Where it made sense, I added small moments of delight. Not decoration. Interactions that acknowledged effort, confirmed completion, reduced anxiety. Compliance software can be functional and still be something people do not dread opening.
THE OUTCOMEShipped. Adopted.
Still growing.
The pattern framework did what it was built to do. Once the team had a shared language and a scalable system, the build accelerated. MVP shipped three months ahead of schedule at full scope. Not a trimmed MVP to hit a date, but the complete product before the original deadline.

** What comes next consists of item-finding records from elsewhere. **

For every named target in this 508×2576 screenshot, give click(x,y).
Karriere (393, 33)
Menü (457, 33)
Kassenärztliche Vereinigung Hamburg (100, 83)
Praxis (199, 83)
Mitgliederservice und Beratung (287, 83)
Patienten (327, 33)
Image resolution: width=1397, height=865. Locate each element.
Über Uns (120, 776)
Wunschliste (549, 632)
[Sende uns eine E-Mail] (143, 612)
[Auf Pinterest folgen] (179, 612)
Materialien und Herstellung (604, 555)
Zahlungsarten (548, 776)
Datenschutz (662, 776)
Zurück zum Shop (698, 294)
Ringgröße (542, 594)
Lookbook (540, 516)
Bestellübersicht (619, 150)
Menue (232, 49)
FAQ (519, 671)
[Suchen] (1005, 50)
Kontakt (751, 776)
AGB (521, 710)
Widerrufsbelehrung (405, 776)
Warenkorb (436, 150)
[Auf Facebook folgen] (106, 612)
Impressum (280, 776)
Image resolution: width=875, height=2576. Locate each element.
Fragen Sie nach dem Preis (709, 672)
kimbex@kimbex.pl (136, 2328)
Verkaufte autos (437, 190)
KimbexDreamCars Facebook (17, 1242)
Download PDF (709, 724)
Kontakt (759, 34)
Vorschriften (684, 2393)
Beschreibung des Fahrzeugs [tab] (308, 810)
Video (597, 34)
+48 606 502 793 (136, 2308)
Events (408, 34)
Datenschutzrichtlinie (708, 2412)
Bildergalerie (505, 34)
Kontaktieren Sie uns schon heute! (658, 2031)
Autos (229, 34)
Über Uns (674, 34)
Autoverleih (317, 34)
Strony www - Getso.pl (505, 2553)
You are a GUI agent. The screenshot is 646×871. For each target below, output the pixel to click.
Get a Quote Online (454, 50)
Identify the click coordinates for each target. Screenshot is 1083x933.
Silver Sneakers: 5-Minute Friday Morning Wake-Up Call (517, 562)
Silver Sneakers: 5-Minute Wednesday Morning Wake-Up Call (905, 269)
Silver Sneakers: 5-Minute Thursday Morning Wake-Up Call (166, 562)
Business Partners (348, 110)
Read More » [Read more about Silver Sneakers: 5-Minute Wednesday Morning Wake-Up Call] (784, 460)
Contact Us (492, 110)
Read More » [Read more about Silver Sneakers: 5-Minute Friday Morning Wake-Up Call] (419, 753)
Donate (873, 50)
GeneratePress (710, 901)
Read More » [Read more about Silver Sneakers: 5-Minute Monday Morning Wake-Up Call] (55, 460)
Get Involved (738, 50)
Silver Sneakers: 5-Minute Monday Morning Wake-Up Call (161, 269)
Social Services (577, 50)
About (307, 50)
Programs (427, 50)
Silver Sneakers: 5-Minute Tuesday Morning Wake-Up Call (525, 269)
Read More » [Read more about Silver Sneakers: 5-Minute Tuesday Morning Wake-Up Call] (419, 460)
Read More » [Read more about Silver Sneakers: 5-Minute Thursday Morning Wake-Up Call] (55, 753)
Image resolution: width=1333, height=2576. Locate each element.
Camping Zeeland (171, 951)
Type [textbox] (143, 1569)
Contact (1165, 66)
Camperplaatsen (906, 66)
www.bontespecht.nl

The 92.4 SUS at launch confirmed the bet: when you design for the actual workflow and give the team a pattern they can extend, pharmacists use the tool without friction. All 34 research pharmacists are active users. By v1.1, every originally requested feature had shipped, plus additional capabilities scoped from real user feedback. The product management team wants to continue building on the foundation.
92.4
SUS score at launch. Industry excellent threshold is 85.
34 of 34
Research pharmacists actively using the platform
v1.1
Second release shipped with features scoped from real user feedback
KEY IMPACTWhat this
changed.
This work delivered impact across multiple areas of the business:
Product
Shipped a scalable pattern framework that held through UAT intact and extended across pharmacist, RPS, and multi-site contexts without rework.
User
100% adoption across all 34 research pharmacists. Coordination that previously lived in inboxes now happens on a shared surface everyone can see and act on.
Strategic
Shifted the team from a systems-first build to a workflow-first one, validated by measurable outcomes. The pattern approach is the foundation for continued investment in the platform.
Organizational
Established user-centered design as a trusted practice with a development team that had not previously worked that way. Subsequent features scope against user research rather than assumption.
SPARC is what happens when you make the design bet early and hold it: pattern over screen, workflow over architecture. The 92.4 SUS, the full adoption, the scope shipped ahead of deadline. That's a framework built to scale past its designer.